*What the task requires:* Return every line below that contains the string "This". Case counts.

## Begin Dataset content

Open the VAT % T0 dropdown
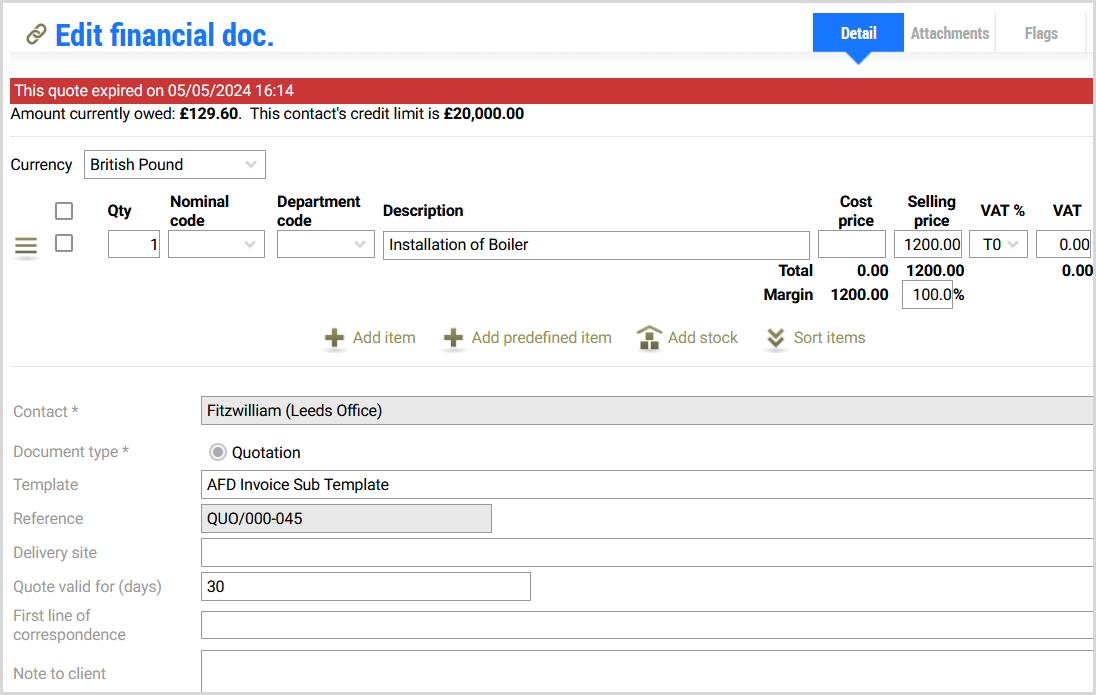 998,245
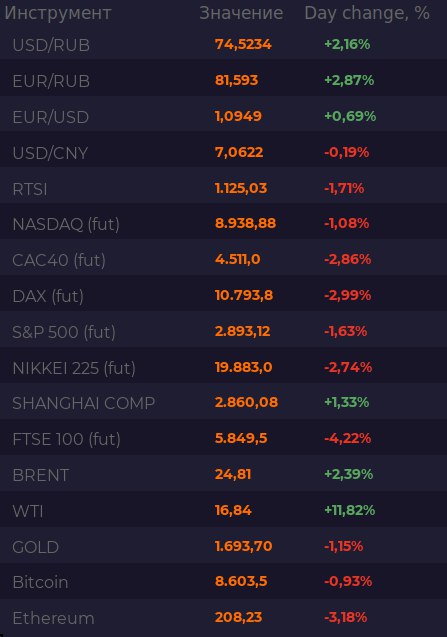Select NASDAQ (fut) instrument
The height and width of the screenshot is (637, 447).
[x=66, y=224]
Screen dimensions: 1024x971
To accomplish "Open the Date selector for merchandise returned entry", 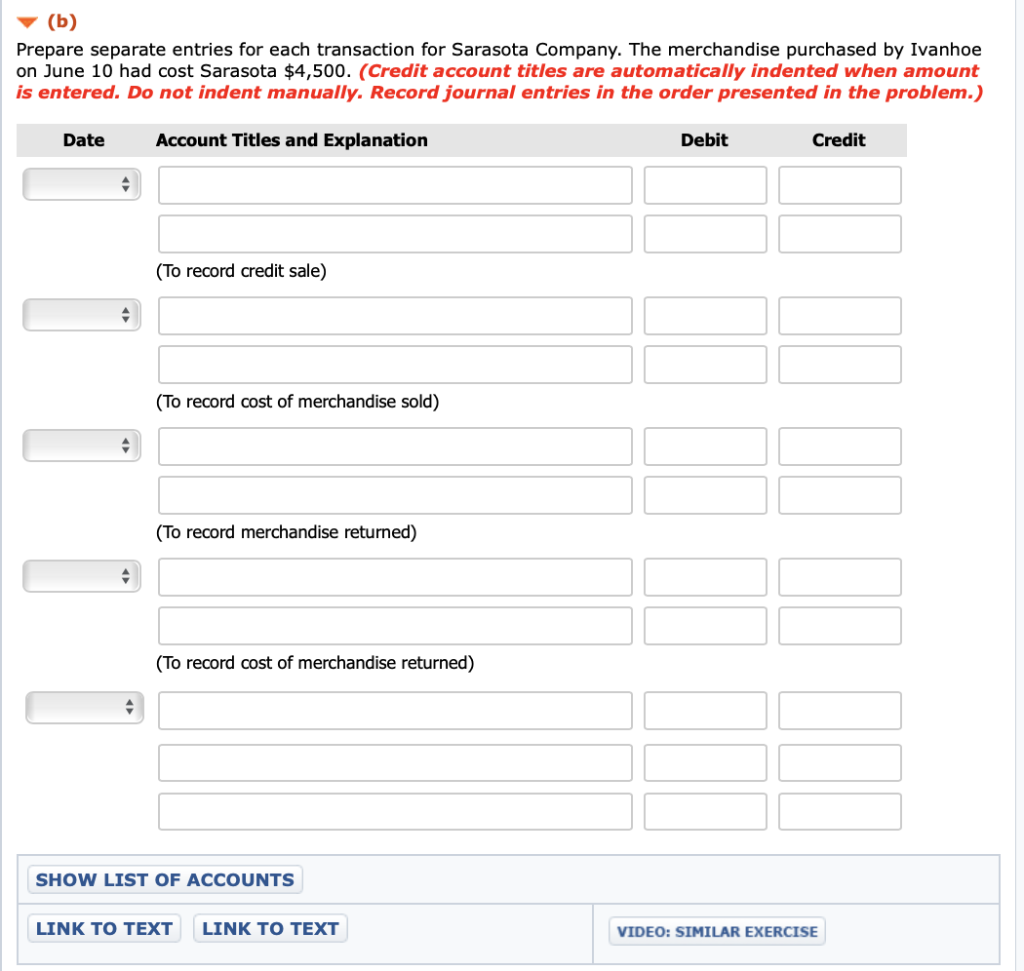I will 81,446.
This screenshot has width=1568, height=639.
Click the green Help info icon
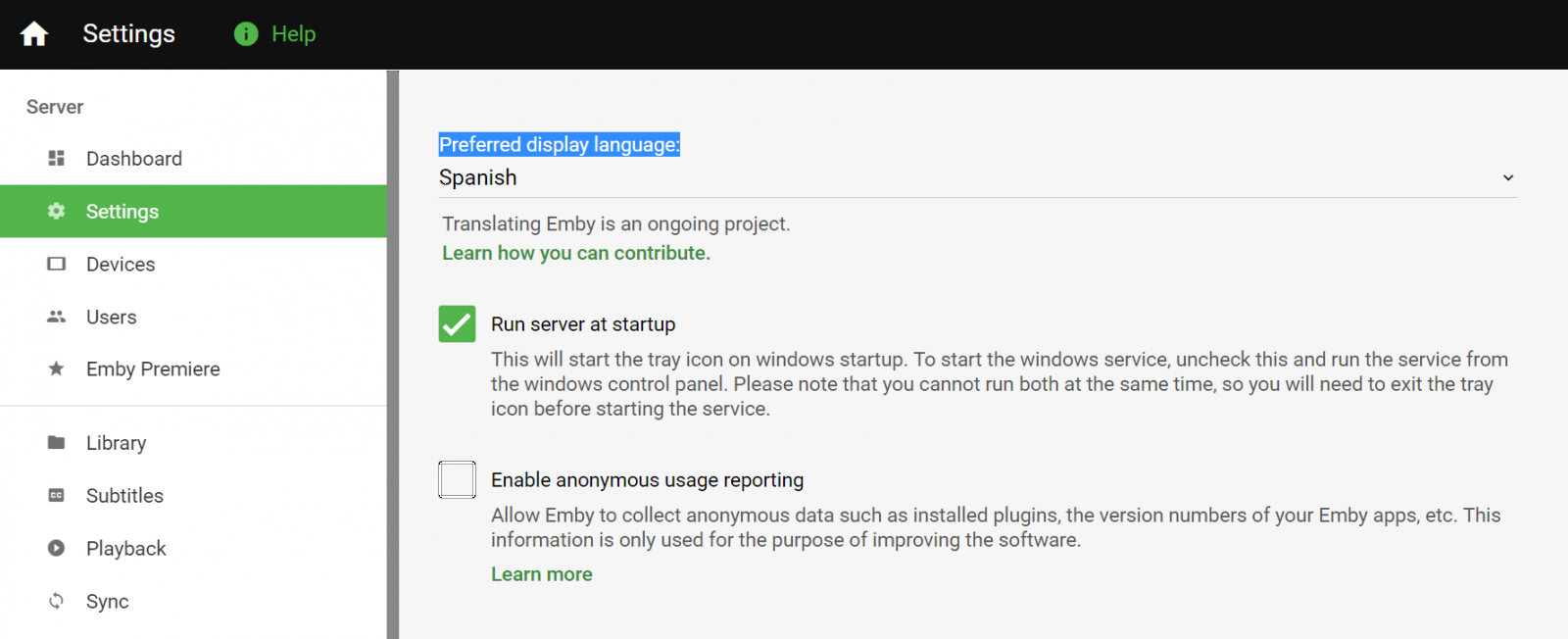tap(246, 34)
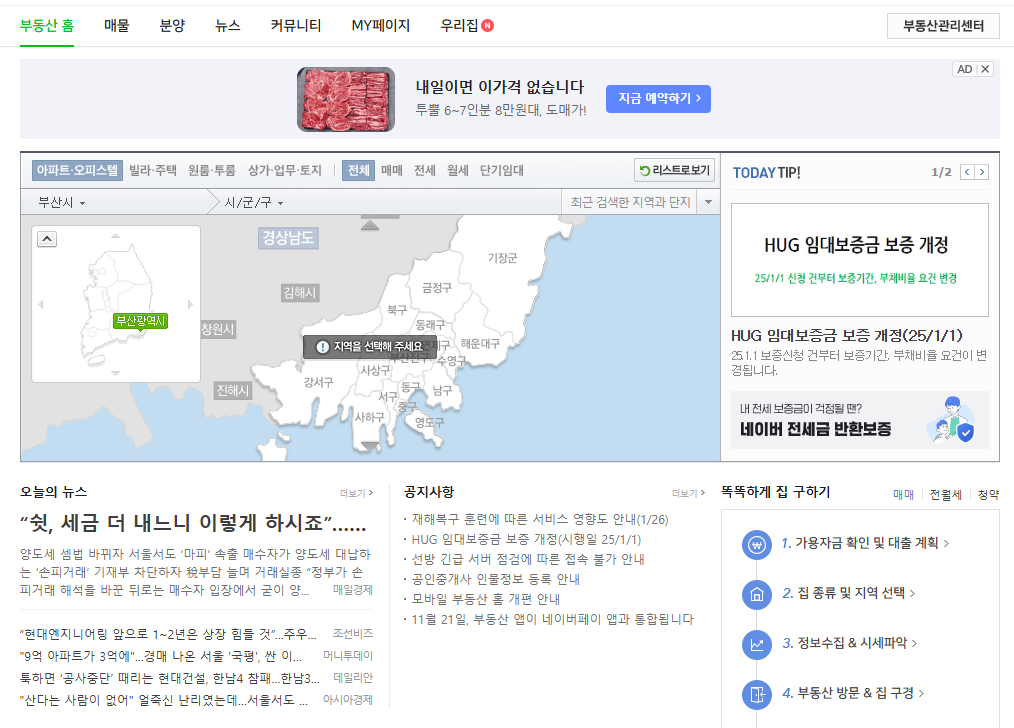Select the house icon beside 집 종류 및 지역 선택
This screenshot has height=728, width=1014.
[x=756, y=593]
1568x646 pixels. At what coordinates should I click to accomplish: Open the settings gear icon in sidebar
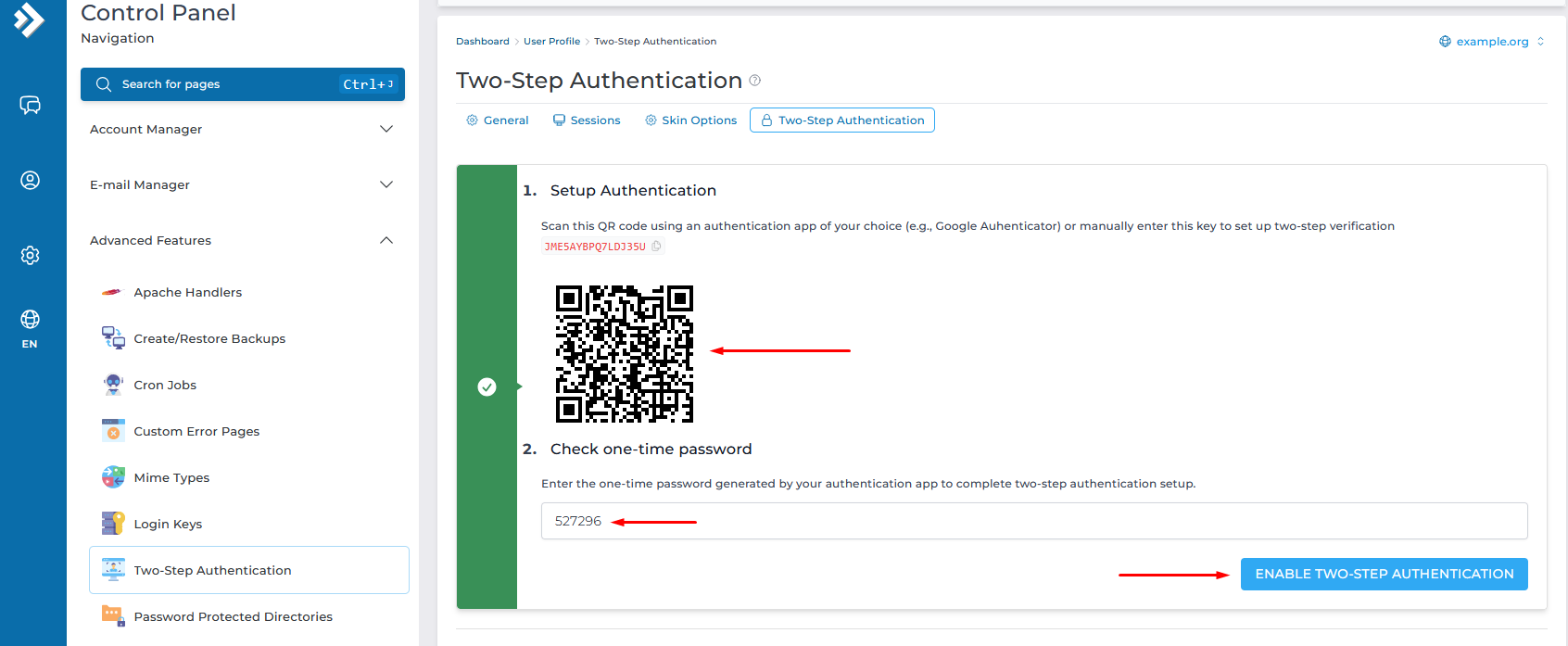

## End Dataset content

*Written answer:*
This screenshot has width=1568, height=639.
This screenshot has height=728, width=1014.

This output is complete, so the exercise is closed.